11. Fuel Cells
In answer to Parliamentary
Question on 9 Feb, Energy Minister Malcolm Wicks reported on progress
so far on UK fuel cell research.
He noted that the DTI had commissioned two reports in 2004: “Hydrogen
Energy Support in the UK” and “A Strategic Framework for
Hydrogen Energy in the UK” (www.dti.gov.uk/energy/sepn/hydrogen.shtml).
He went on ‘Government research funding includes support for industrial
collaborative research and development for fuel cell and hydrogen technologies
through the DTI’s Technology Programme. The programme seeks to
advance these technologies for both stationary power generation and
transport applications, with a view to achieving the cost reductions
and performance levels necessary for commercial deployment. This support
currently amounts to approximately between £2-3m per annum.’

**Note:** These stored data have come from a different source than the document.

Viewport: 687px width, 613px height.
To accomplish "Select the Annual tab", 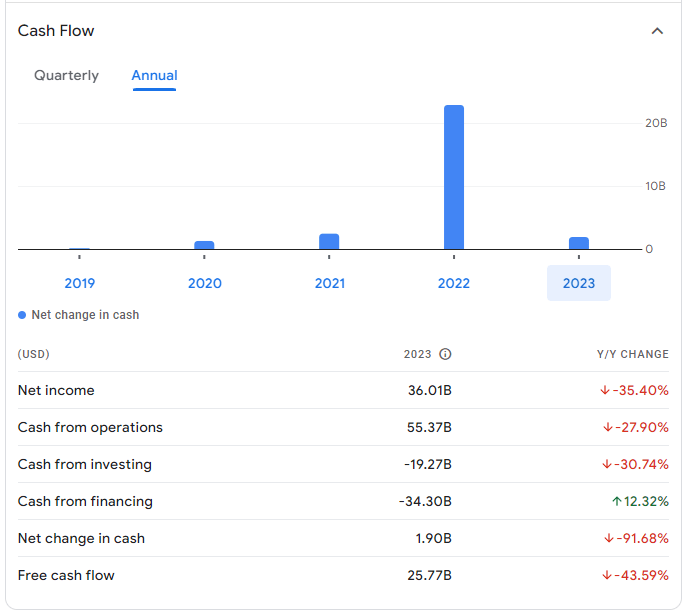I will (x=154, y=75).
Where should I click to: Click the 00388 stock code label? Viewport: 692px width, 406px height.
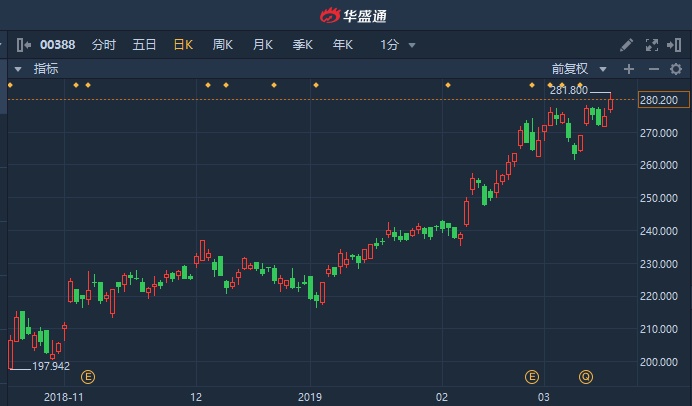click(58, 45)
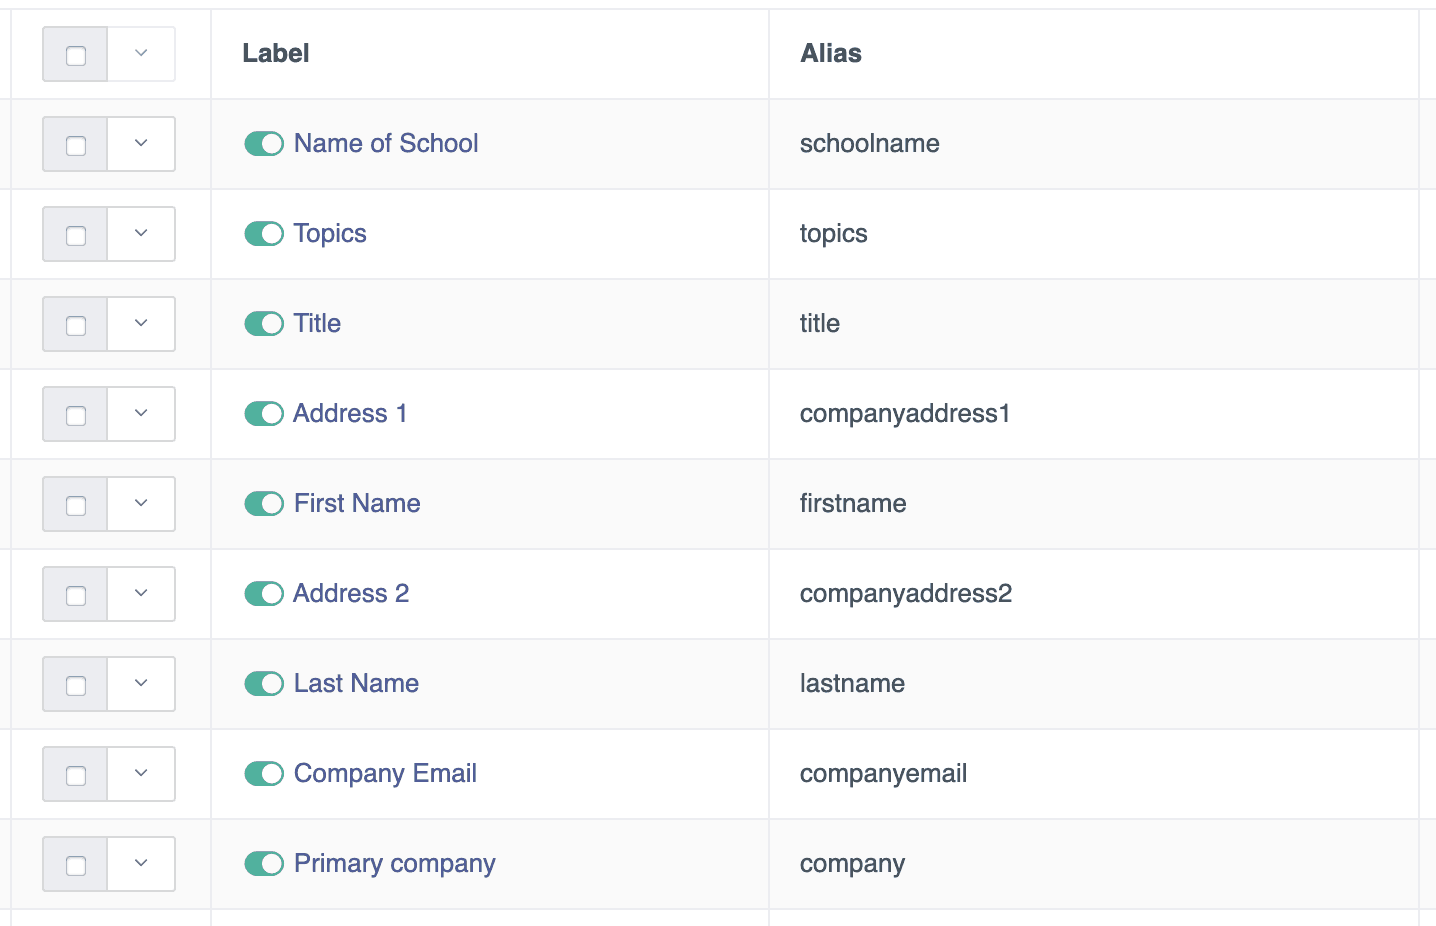Open the header bulk actions dropdown arrow
The width and height of the screenshot is (1436, 926).
(141, 54)
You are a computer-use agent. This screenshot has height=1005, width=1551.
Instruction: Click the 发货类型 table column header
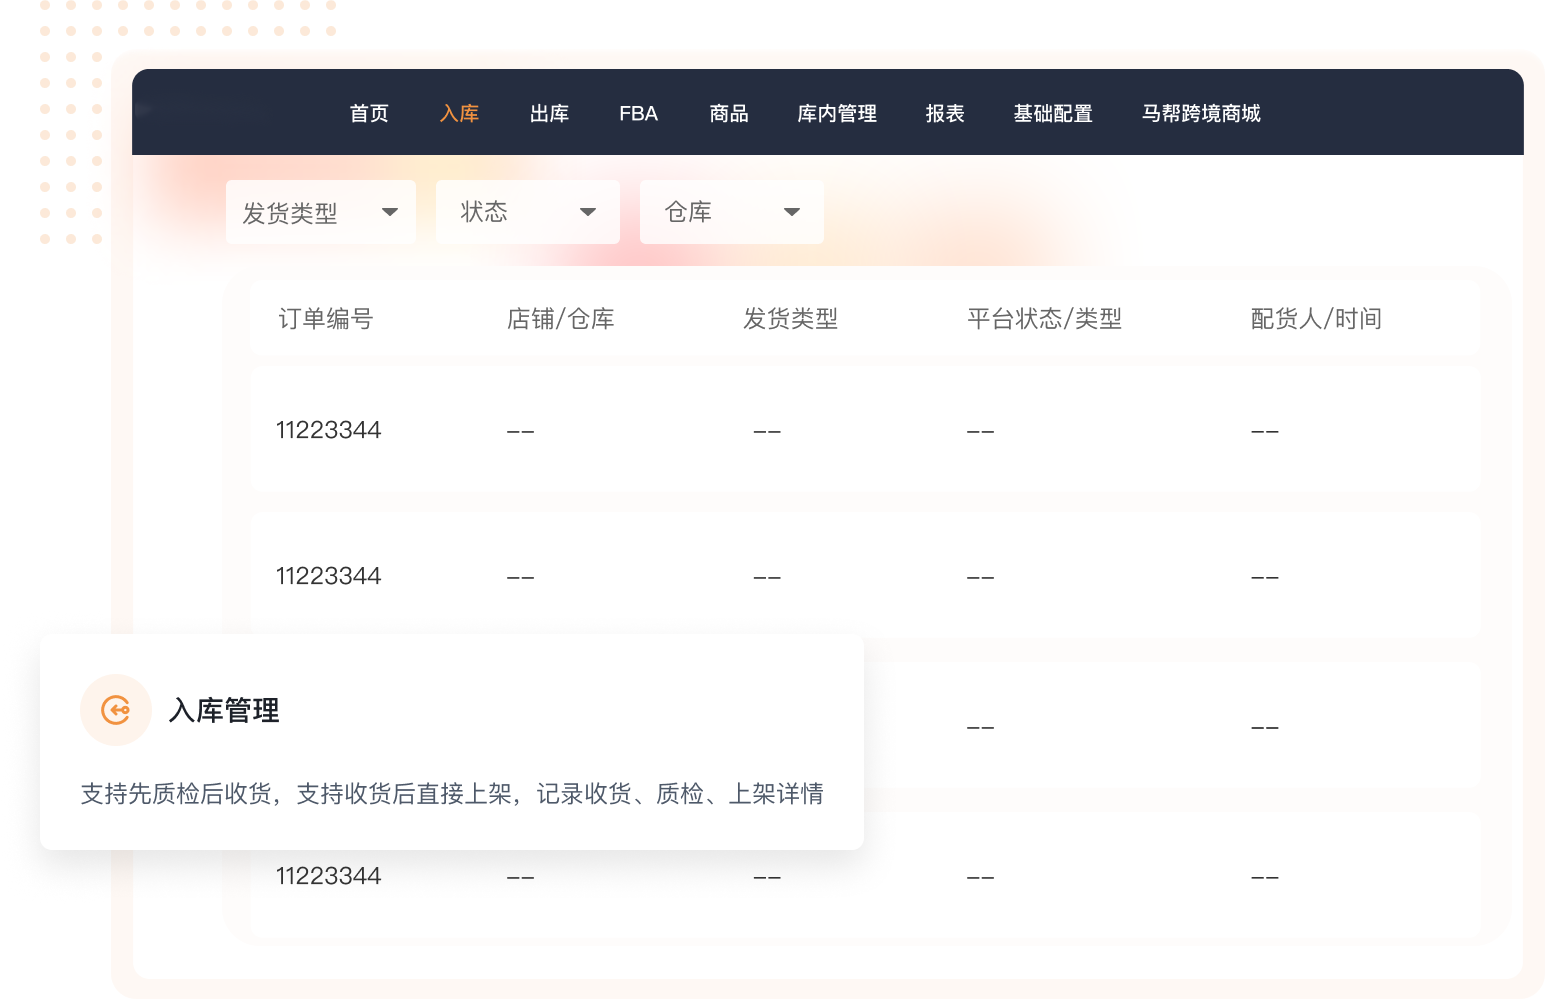790,319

In parallel, he noted that basic research in universities on both fuel
cells and hydrogen is supported by the Engineering and Physical Sciences
Research Council (EPSRC), including through the SUPERGEN initiative,
which in turn supports the UK Sustainable Hydrogen Energy Consortium
(UK SHEC) which has received funding of £2.5m.

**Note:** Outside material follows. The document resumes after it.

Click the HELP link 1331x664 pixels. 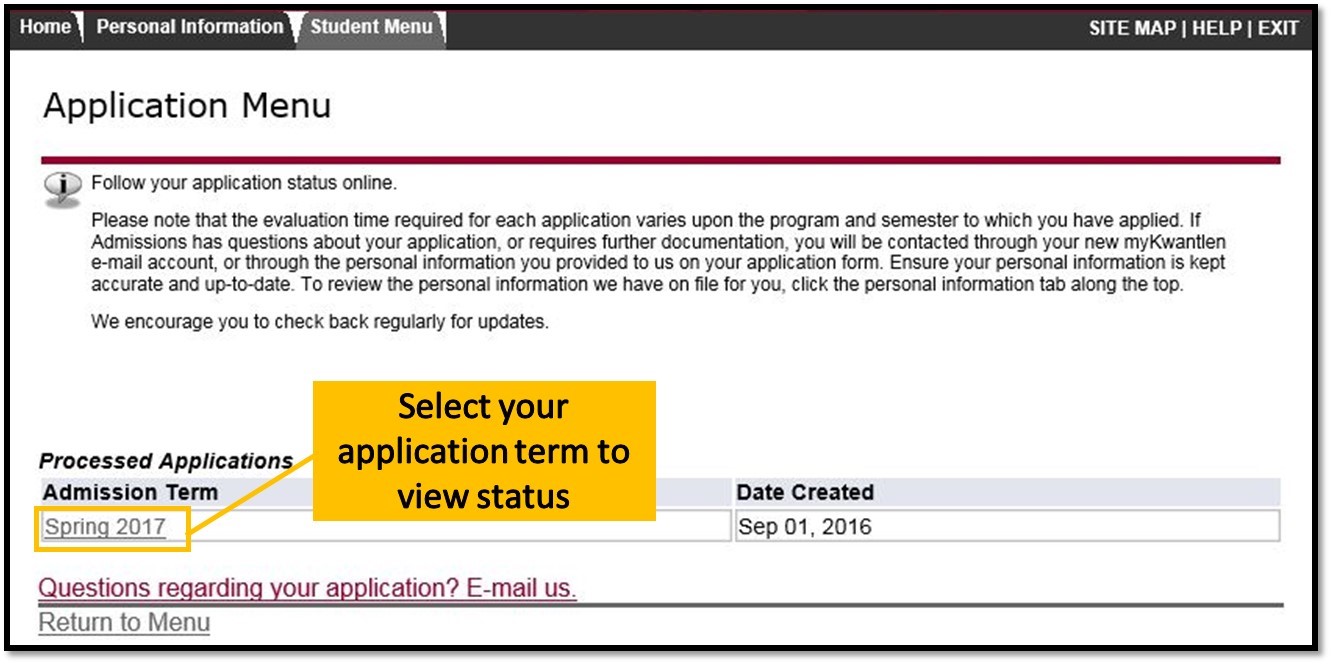pos(1216,29)
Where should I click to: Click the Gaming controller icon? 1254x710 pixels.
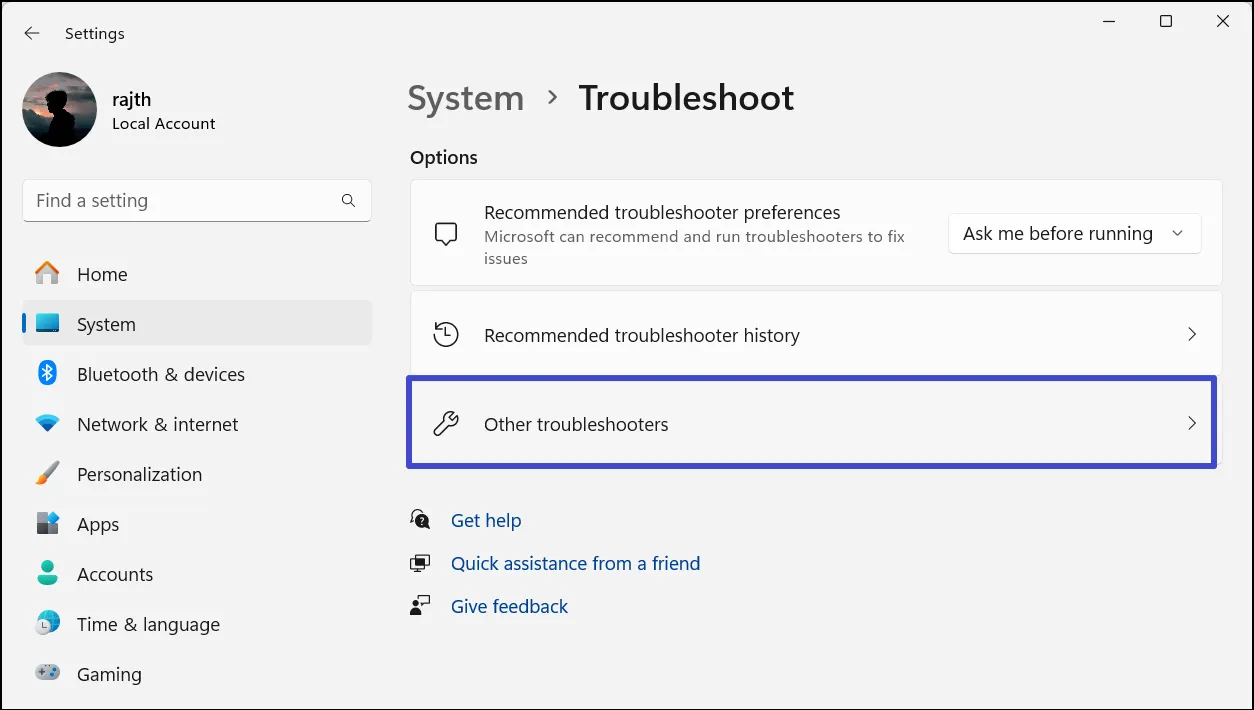point(47,674)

In addition to SUPERGEN, EPSRC has awarded £1m to investigate
the potential role of formic acid as a chemical method for the storage
of hydrogen, and £500,000 has been granted to three projects on
fundamental science and engineering relevant to the hydrogen economy.

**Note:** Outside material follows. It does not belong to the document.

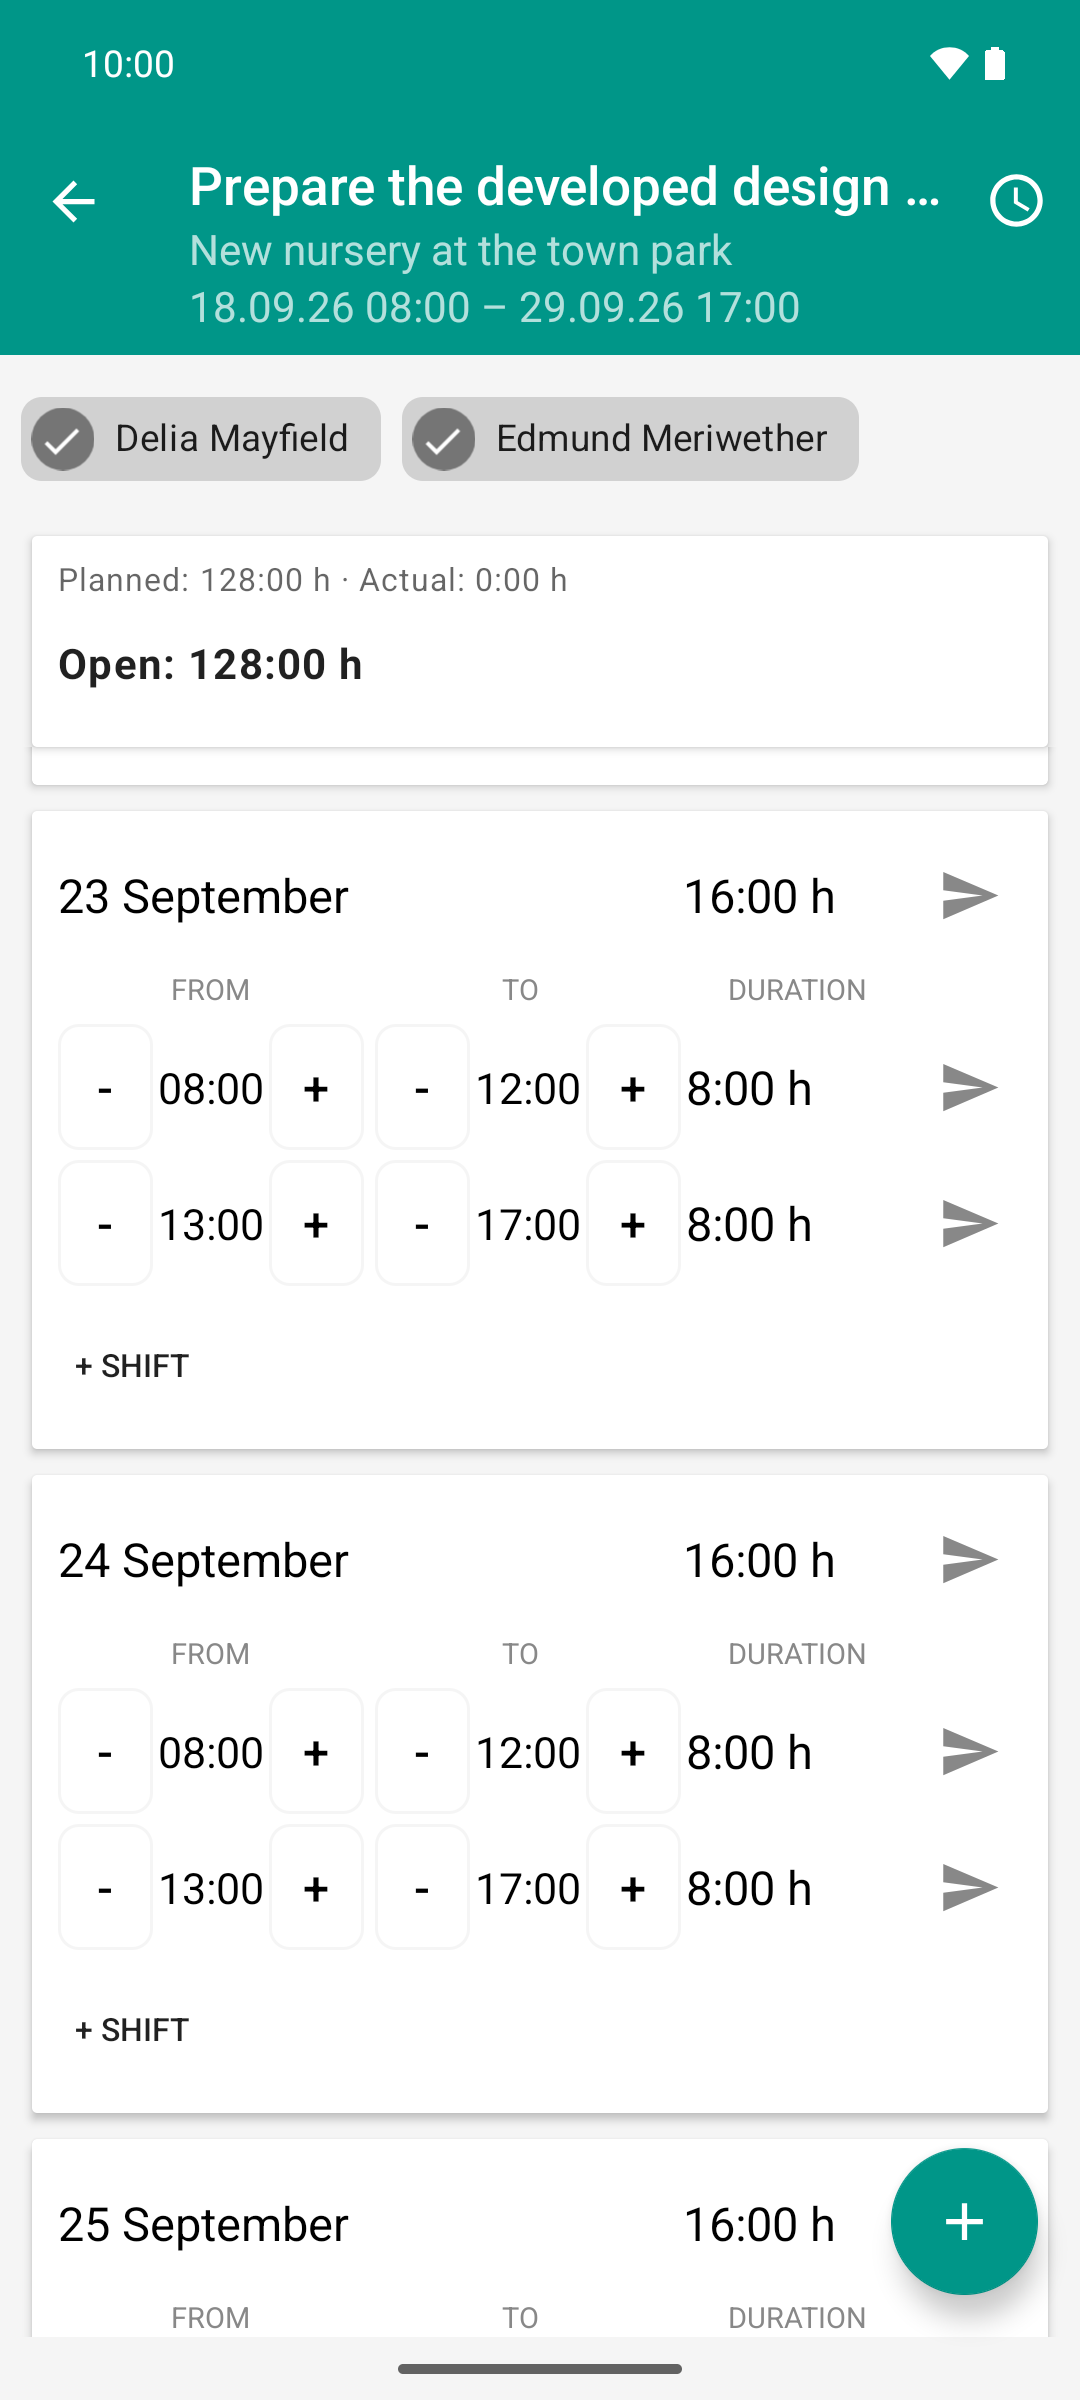Send the 13:00–17:00 shift on 24 September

He added that hydrogen and fuel cell projects are also eligible to apply
to the Carbon Trust for research funding and several had: see: www.thecarbontrust.co.uk/carbontrust/low_carbontech/dlct2_l_4.aspx
He went on ‘On
15 June 2005, 1 announced the Government’s response to the report
“A Strategic Framework for Hydrogen Energy Activity in the UK”
which includes a funding commitment of £15m over four years for
a UK wide hydrogen and fuel cell demonstration programme. The demonstration
scheme is currently in preparation, and will require EC state aid approval.
The Government have also provided funding of over £450,000 for
the trial of three hydrogen powered fuel cell buses in London as part
of the EU CUTE (Clean Urban Transport in Europe) project. £7.5m
of funding has been provided for the fuel cell and low carbon vehicle
technology Centre of Excellence (CENEX) based in Loughborough.’
Finally he noted that the Dept. for Transport had announced in Jan,
as part of their Horizons innovative research programme, ‘a competition
for projects to investigate the options for the further steps required
to move to the adoption of a hydrogen transport infrastructure’
which aimed ‘to support between two and four projects examining
the practicality and timing of the introduction of the required infrastructure
to support hydrogen fuelled vehicles at a cost of up to £500,000’.
That was a more substantial response than was given by Jacqui Smith
MP in a holding answer on the potential of fuel cells for schools. She
said the government was ‘keeping a watching brief on the development
of fuel cells’ but ‘at the moment they are in prototype
stage and too unreliable or expensive to be used in schools but future
developments may make them a cost-effective replacement for boilers’.
Funny that, it’s not a school, but Woking has had one powering
a swimming pool for some time.
PV not nuclear?
According to Prof.
Keith Barnham from Imperial College London and co-authors, in an article
in Nature Materials, the UK could have 12 GW of solar PV installed by
2023, the same as current nuclear capacity, if PV production was expanded
by 40% per year, less than the world increase of 57% in 2004. While
that may be true, the amount of energy produced would be a lot less,
since PV has a much lower load factor (maybe 11%) than nuclear plants
(80%) and is also much more expensive in p/kWh terms. But work at Imperial
on quantum well cells could double energy conversion efficiency.